Strengths and limitations
This analysis demonstrates how testing results reported by baby food manufacturers can be analyzed and interpreted to support informed decision-making by caregivers. We illustrate how, in the absence of more precise inputs, a caregiver or other stakeholders might incorrectly conclude that consumption of a product poses either an unacceptable or an acceptable health risk. Accurate interpretation of detection data is therefore a critical component of determining whether a potential health concern exists.
Our hypothesis-generating analysis evaluated a range of scenarios, including lower- and upper-bound metal concentrations, snack-, pouch-, and meal-size food items, consumption of multiple items per day, and comparison across multiple health benchmarks. Together, these scenarios help identify higher exposure conditions that may warrant prioritization in future research. Although we did not evaluate combined consumption of multiple item types in a single day (e.g. five snacks and three meals per day), which would increase daily exposure, the methodology presented here could be readily applied to more refined exposure analyses.
The primary limitation of this analysis is the lack of market share data for individual food products. As a result, it was not possible to estimate the likelihood that a consumer would purchase a product with a non-detectable metal concentration versus one with the highest reported concentration. Consequently, the probability that a child’s exposure would fall below or exceed a health benchmark remains uncertain, and the implications for population health remain unclear. In addition, although the Consumer Reports review identified 39 baby food brands, we were only able to access testing data for nine of these brands. It is therefore unclear whether the concentrations evaluated here are representative of all baby foods currently available to US consumers.

■ ■ ■

> **Problem set**
• A. Rewrite the part of the strengths-and-limitations passage starting with "Our hypothesis-generating analysis" and going on through "refined exposure analyses.", replacing "scenarios" with "cases".
• B. Carry on the strengths-and-limitations passage from its last sentence.

> **Stored data**

■ ■ ■

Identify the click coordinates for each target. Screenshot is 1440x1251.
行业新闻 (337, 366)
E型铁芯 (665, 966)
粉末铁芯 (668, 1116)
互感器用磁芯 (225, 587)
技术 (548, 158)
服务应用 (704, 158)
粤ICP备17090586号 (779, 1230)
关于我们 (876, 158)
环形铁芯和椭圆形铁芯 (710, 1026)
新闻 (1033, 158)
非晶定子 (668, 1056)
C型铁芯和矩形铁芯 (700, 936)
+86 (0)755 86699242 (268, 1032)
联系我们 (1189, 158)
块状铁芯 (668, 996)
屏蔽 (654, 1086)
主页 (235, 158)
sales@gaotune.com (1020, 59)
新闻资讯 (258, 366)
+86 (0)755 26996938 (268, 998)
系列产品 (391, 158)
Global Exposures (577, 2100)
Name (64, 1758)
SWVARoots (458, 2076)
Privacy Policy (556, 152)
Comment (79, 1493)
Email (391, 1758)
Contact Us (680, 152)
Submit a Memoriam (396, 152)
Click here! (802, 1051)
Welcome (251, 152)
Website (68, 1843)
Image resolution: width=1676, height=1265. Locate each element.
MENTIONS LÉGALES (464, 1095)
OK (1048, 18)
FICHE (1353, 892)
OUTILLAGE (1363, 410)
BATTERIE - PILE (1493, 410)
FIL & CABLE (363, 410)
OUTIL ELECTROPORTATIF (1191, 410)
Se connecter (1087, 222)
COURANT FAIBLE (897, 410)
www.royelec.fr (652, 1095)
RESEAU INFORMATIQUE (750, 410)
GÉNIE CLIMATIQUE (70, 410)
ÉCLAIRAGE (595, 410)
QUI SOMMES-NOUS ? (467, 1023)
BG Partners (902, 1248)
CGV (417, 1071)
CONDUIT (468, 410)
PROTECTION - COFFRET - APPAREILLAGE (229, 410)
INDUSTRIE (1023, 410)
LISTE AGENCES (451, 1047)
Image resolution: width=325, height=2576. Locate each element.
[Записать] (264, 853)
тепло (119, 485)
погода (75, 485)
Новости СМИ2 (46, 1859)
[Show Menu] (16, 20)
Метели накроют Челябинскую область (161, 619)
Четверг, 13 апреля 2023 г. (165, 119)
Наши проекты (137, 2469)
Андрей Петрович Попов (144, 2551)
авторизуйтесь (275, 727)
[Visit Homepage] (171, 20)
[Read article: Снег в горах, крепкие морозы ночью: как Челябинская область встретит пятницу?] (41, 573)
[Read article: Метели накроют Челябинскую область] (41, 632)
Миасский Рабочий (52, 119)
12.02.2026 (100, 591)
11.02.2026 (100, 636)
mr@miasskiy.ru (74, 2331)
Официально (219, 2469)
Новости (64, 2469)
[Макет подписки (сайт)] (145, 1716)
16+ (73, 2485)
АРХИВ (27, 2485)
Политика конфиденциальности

■ ■ ■

> **Responses per task**
• A.
Our hypothesis-generating analysis evaluated a range of cases, including lower- and upper-bound metal concentrations, snack-, pouch-, and meal-size food items, consumption of multiple items per day, and comparison across multiple health benchmarks. Together, these cases help identify higher exposure conditions that may warrant prioritization in future research. Although we did not evaluate combined consumption of multiple item types in a single day (e.g. five snacks and three meals per day), which would increase daily exposure, the methodology presented here could be readily applied to more refined exposure analyses.

• B.
Another limitation is that relative market share information for individual products was not available; therefore, the likelihood of ingesting a specific product or reported concentration could not be determined. While it is also unclear how representative this subset of samples is of the available and most commonly consumed baby food products (i.e. the distribution of concentrations in our sample may not match the distribution of concentrations of all available or commonly consumed products), these results do reflect known metal concentrations in products available for sale that could be consumed by children.
CONCLUSIONS
Recent regulatory changes require baby food manufacturers to publish heavy metal detection results and make these data available to consumers. We reviewed manufacturer-reported data to evaluate the potential for health risk associated with consuming these products. Our analysis indicates that, although there are scenarios in which children could consume baby foods daily without an anticipated increase in health risk, certain products and intake patterns (e.g. four food items per day) may warrant further investigation. These findings suggest that the availability of testing results alone may be insufficient to support informed, risk-based consumer decision-making regarding product safety.